Einde inhoudsopgave
Verdrag tot bestrijding van wederrechtelijke gedragingen gericht tegen de veiligheid van de zeevaart
Artikel 16
Geldend
Geldend vanaf 01-03-1992
- Bronpublicatie:
10-03-1988, Trb. 1989, 17 (uitgifte: 27-01-1989, kamerstukken/regelingnummer: -)
- Inwerkingtreding
01-03-1992
- Bronpublicatie inwerkingtreding:
08-05-1992, Trb. 1992, 75 (uitgifte: 08-05-1992, kamerstukken/regelingnummer: -)
- Vakgebied(en)
Internationaal publiekrecht / Verdragenrecht
1.
Elk geschil tussen twee of meer Staten-Partijen inzake de uitleg of toepassing van dit Verdrag dat niet binnen een redelijke termijn door onderhandelingen kan worden beslecht, wordt op verzoek van één van hen onderworpen aan arbitrage.
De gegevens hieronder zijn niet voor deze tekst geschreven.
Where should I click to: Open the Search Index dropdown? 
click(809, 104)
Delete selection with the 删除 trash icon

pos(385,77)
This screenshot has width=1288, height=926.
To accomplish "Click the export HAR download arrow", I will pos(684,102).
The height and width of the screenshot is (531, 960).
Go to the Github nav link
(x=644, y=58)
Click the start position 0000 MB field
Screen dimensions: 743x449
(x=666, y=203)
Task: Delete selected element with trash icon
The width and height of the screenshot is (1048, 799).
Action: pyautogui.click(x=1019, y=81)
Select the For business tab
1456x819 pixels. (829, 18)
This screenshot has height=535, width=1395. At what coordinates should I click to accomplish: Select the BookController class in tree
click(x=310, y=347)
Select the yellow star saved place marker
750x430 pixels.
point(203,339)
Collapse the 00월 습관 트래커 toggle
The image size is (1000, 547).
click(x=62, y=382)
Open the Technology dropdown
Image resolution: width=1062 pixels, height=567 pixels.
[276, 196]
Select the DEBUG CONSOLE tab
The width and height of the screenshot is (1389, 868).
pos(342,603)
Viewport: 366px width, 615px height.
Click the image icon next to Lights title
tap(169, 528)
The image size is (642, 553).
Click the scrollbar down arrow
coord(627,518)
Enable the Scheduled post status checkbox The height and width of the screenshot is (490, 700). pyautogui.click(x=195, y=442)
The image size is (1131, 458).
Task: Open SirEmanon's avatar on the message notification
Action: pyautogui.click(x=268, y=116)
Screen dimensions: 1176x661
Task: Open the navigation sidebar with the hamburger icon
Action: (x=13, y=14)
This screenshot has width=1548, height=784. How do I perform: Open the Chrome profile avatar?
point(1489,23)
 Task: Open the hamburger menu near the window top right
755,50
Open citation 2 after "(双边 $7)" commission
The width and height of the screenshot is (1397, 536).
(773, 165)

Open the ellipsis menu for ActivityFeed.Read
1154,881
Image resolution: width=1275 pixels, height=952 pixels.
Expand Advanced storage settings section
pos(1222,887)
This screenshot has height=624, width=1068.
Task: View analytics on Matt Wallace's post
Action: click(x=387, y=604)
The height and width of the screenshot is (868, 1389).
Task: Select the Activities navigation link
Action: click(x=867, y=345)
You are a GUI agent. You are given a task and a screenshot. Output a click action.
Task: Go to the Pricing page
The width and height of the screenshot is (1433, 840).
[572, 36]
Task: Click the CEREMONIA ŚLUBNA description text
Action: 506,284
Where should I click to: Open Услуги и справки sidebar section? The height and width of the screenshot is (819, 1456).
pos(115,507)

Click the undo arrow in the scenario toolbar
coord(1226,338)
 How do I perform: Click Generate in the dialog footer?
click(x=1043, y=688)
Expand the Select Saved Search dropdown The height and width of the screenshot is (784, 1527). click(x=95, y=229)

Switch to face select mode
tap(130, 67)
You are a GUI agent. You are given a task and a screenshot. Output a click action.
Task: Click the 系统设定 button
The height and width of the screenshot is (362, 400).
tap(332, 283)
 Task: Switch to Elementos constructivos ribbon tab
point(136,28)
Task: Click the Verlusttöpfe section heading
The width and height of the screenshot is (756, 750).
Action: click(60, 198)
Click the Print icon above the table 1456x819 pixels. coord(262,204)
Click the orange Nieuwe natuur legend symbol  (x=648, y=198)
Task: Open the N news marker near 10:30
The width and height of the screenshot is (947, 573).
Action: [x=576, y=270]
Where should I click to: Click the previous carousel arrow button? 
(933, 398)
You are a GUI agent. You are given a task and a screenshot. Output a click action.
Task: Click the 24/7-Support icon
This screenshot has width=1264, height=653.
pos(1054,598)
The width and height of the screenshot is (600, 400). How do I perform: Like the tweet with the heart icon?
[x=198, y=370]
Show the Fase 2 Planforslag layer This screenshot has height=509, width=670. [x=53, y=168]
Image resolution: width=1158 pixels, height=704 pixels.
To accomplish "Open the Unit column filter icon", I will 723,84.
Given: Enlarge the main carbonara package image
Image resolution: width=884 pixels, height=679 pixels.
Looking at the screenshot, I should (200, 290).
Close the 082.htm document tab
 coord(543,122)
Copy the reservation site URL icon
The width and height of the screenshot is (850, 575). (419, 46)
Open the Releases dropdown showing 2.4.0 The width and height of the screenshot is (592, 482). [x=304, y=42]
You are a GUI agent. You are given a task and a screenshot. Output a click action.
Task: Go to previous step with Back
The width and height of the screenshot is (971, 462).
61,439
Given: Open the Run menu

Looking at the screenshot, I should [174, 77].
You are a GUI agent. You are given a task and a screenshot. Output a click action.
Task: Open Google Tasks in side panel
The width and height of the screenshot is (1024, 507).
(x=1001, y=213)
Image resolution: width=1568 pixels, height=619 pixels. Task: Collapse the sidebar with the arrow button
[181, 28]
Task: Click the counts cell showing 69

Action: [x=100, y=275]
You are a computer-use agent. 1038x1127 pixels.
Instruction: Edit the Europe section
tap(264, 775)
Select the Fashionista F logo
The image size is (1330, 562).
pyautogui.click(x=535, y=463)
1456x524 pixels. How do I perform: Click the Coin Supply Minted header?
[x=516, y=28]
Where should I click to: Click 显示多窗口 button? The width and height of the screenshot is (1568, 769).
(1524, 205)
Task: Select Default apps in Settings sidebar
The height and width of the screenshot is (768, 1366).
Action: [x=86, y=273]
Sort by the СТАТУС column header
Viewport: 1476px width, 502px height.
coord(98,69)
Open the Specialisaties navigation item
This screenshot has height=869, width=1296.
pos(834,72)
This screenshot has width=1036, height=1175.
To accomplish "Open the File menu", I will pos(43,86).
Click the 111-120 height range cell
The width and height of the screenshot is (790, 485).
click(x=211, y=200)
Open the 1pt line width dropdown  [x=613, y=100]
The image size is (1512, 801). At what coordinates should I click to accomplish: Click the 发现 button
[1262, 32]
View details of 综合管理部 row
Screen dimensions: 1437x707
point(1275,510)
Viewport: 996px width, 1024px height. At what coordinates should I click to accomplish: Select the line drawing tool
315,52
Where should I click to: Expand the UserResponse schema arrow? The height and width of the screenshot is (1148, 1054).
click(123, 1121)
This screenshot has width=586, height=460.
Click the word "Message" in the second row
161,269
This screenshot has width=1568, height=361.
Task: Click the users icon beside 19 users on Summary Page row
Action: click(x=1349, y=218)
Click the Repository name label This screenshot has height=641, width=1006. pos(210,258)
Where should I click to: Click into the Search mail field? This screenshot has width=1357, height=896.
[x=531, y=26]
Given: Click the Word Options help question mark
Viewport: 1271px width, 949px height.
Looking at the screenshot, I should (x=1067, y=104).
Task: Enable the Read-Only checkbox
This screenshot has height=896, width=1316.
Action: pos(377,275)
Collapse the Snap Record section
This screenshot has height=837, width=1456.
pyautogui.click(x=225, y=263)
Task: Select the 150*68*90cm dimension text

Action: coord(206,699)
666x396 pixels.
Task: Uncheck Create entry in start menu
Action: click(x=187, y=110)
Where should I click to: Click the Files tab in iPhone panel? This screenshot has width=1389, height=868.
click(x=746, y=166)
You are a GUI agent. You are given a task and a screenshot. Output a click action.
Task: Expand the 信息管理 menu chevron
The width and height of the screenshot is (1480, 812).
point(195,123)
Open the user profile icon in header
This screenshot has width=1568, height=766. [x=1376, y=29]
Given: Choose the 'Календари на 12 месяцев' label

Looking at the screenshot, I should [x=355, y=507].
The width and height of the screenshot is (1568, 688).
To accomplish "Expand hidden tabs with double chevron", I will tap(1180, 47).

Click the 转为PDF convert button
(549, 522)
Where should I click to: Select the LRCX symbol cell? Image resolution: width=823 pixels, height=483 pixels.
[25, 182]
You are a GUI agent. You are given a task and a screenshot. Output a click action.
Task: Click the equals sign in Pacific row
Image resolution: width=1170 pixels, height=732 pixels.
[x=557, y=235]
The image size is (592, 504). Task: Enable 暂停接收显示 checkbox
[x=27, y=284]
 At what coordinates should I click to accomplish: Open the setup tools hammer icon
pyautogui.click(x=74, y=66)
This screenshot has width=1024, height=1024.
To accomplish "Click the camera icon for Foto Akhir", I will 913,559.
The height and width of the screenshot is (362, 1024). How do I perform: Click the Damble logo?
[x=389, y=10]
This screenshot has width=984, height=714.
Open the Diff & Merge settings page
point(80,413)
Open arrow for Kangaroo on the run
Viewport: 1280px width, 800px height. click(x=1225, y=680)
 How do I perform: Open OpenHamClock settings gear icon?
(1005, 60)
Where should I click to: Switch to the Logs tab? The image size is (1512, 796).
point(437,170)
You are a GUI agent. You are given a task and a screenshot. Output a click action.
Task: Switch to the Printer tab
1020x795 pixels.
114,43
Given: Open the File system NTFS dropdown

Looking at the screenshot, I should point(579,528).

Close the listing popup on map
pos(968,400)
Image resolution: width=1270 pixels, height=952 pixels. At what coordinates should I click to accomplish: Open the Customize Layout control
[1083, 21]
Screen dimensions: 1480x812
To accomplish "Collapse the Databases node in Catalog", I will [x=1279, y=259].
Indien de partijen binnen zes maanden na de datum van het verzoek om arbitrage er niet in zijn geslaagd overeenstemming te bereiken over de regeling van deze arbitrage, kan ieder der betrokken partijen het geschil voorleggen aan het Internationale Gerechtshof door middel van een verzoek overeenkomstig het Statuut van het Hof.
2.
Elke Staat kan op het tijdstip van ondertekening, bekrachtiging, aanvaarding of goedkeuring van dit Verdrag, dan wel bij toetreding daartoe, verklaren dat hij zich niet gebonden acht door de bepalingen van het eerste lid, of door één daarvan. De overige Staten-Partijen zijn door die bepalingen niet gebonden tegenover een Staat-Partij die zulk een voorbehoud heeft gemaakt.
3.
Een Staat die een voorbehoud heeft gemaakt overeenkomstig het tweede lid, kan dit voorbehoud te allen tijde intrekken door middel van een kennisgeving aan de Secretaris-Generaal.